TEXT SHOWN
— START —
Nigeria

Do protests work? Why political alignment determines economic redistribution

Article

Published 24.06.26

Evidence from Nigeria shows that protests can influence fiscal redistribution, but the manner and direction depend critically on the political relationship between disbursing governments and protesting regions.

On September 17, 2011, hundreds of people marched on Zuccotti Park in Manhattan to protest economic inequality under the banner of ‘Occupy Wall Street’. The march marked the start of months-long protests worldwide, collectively labelled the Occupy movement. Three months later, another wave of demonstrations erupted in Nigeria under the banner of ‘Occupy Nigeria’, following the federal government’s removal of a long-standing fuel subsidy. The subsidy removal, implemented without warning on January 1, 2012 by the federal government, led to an overnight 115% spike in gasoline prices (Akanle et al. 2014). Protests began the following day, with reportedly millions of Nigerians participating, making it the largest mass mobilisation in the country's history at the time (Adebayo 2015). 

Drawing inspiration from the economic redistribution demands of Occupy Wall Street, protesters demanded the reversal of the subsidy removal, viewing fuel subsidies as the most visible and directly impactful form of economic redistribution from government to citizens. The protests lasted nearly two weeks, with numerous protesters killed or injured by police and security forces. Given that a major stated driver of citizen participation in protests like those in the Occupy Movement is demand for economic redistribution, can protests actually lead to meaningful redistribution of economic resources?
— END —
WHAT IS BEING ASKED
Extract from the article on protests and redistribution in Nigeria the passage from "Evidence from Nigeria" to "and protesting regions.", copying it word for word.

DATASET EXTRACT
— START —
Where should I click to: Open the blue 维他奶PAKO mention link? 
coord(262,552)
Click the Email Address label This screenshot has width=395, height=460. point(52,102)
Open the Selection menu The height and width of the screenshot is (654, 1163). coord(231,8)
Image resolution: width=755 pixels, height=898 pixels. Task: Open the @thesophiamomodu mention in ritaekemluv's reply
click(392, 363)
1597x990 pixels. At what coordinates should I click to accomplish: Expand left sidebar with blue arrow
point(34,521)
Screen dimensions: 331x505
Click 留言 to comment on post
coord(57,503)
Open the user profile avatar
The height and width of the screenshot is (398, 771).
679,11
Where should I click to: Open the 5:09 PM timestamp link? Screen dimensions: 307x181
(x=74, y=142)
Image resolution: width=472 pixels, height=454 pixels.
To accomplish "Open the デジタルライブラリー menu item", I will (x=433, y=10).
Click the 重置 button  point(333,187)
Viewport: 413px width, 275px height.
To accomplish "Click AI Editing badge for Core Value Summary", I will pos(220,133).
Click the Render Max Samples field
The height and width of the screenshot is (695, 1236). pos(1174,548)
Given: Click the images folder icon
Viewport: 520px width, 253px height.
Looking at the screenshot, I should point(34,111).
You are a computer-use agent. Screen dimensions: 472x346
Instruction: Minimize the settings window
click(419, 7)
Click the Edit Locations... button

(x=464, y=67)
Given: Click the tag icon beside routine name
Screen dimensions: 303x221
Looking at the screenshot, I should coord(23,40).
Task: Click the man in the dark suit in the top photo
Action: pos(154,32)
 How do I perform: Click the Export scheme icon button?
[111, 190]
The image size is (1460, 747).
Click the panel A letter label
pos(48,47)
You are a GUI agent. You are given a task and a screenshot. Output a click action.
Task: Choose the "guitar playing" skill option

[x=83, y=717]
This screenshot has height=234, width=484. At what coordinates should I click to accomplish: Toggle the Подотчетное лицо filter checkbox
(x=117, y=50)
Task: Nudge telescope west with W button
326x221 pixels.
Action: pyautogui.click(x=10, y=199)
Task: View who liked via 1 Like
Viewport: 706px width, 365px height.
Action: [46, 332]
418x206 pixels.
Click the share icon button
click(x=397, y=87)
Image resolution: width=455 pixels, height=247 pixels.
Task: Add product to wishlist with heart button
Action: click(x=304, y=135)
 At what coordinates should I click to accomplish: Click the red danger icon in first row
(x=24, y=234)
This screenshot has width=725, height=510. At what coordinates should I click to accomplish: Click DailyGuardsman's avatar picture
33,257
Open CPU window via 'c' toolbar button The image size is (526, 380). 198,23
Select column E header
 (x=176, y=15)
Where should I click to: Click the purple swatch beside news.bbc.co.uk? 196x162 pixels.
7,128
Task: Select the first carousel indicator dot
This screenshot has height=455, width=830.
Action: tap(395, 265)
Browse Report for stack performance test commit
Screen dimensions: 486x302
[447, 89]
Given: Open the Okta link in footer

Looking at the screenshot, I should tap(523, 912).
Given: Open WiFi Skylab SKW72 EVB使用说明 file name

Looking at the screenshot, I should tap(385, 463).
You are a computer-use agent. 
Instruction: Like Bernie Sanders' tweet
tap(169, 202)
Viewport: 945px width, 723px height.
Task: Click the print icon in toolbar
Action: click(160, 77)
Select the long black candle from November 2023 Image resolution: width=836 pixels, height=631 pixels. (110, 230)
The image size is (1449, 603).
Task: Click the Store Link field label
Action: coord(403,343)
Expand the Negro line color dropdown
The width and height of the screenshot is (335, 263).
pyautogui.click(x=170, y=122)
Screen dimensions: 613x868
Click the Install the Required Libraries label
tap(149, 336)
— END —
TASK SOLUTION
Evidence from Nigeria shows that protests can influence fiscal redistribution, but the manner and direction depend critically on the political relationship between disbursing governments and protesting regions.